* Assignment *
Verbatim repeat, images excluded. Give each entry again as written.
Data Block Start
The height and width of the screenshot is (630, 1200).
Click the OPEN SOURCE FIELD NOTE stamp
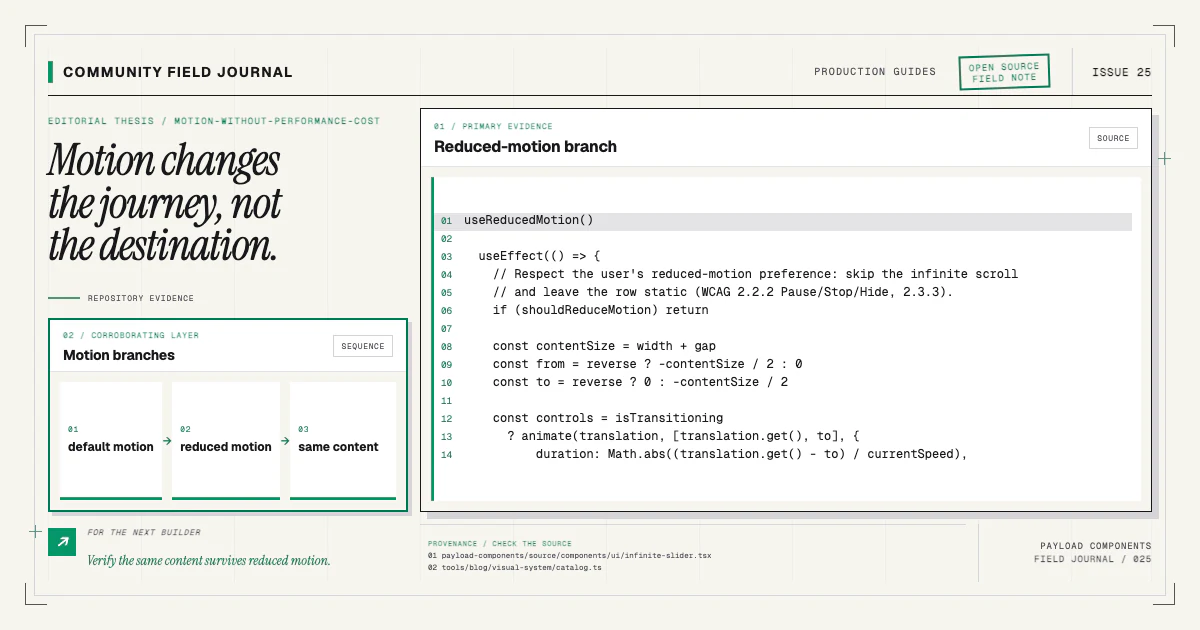[x=1004, y=72]
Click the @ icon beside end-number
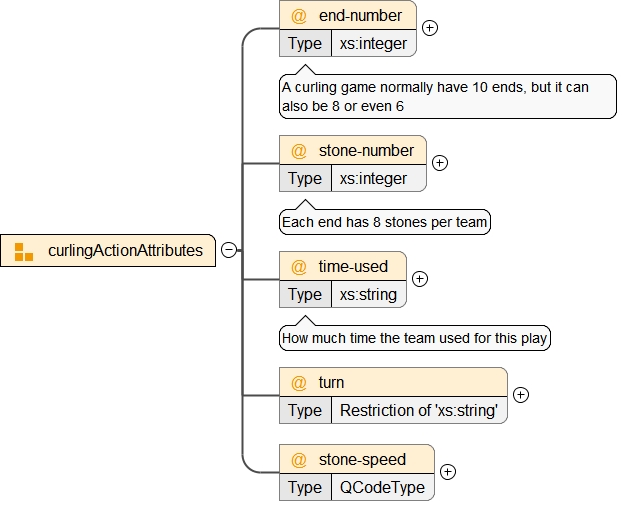The image size is (624, 508). [298, 15]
Data Block End
* Answer to this task *
The height and width of the screenshot is (630, 1200).
Click the OPEN SOURCE FIELD NOTE stamp
[x=1004, y=72]
Click the @ icon beside end-number
The image size is (624, 508). [298, 15]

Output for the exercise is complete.